February 15, 2002
Irish baby's death leads to French inquiryFrom Lara Marlowe, in Paris
An Irish couple were to be formally placed under judicial investigation last night for the murder of their newborn baby boy on the French Côte d'Azur on February 12th.
The public prosecutor in Grasse, in the south of France, Mr Raymond Doumas, asked a magistrate to put the mother, a 21-year-old Irish woman who lives in Luxembourg, under investigation for the voluntary homicide of a child under the age of 15.
"We believe the infant died because he was killed," Mr Doumas told The Irish Times.
"We think he was suffocated. The autopsy showed that the child was born alive and viable. Regarding suffocation, the pathological analysis is under way, and we'll be absolutely certain in three or four days, but it is very likely."
The prosecutor said that French law made no distinction between voluntary homicide and premeditated murder.
Both could lead to life imprisonment. "The aggravating circumstance is that it was committed against a child under the age of 15," he added.
The woman's companion, a 35- year-old teacher from Dublin, was taken before a magistrate at the courthouse in Grasse late yesterday.
The prosecutor asked that he be placed under investigation for failing to assist a person in danger - the dead infant - and for failing to denounce a crime.
He was to start pre-trial detention in Grasse jail last night. The prosecutor asked that the Irishman hire a lawyer, in addition to the court-appointed counsel.
The couple are not married and do not live together. "They are both from Dublin," the prosecutor said.
"But she lives in Luxembourg. They met often. They travelled together as far as Paris and then from Paris to Nice."
The couple arrived in Théoule, near Cannes, on Monday evening. Police found the dead baby wrapped in a hotel towel and a plastic bag and hidden behind a curtain in a corridor on Tuesday morning.

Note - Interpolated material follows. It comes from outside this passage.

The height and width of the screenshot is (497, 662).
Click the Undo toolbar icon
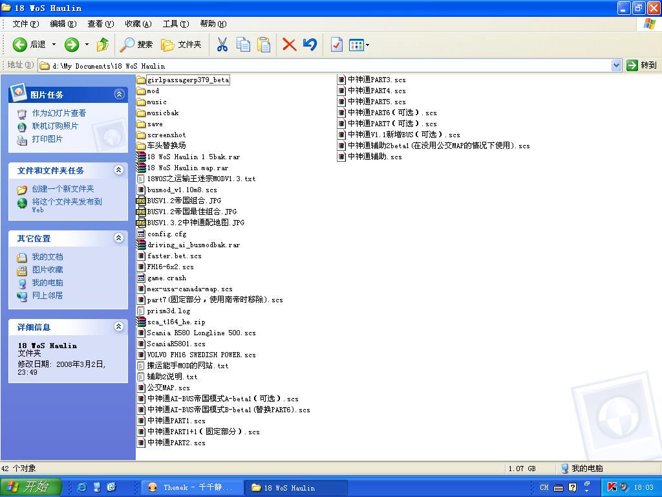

The woman was to be notified last night that she will be held in pre-trial detention in hospital.
"She had a physical and psychological shock, but she is a stable person," the prosecutor said.
Asked about motive, Mr Doumas said: "There is certainly a motive when a woman kills her baby.
"On a human level, it's delicate. I cannot say more than that." Being mis en examen, or placed under judicial investigation, falls short of formal charges and does not necessarily lead to prosecution.
If the couple are charged and tried, their case will be heard by a jury in an assize court.
The woman would risk life imprisonment, and the man a maximum of 10 years.
Mr Doumas said that in similar cases French juries usually passed less than the maximum sentence, between eight and 12 years for the murder of the infant and several years for the person who failed to intervene.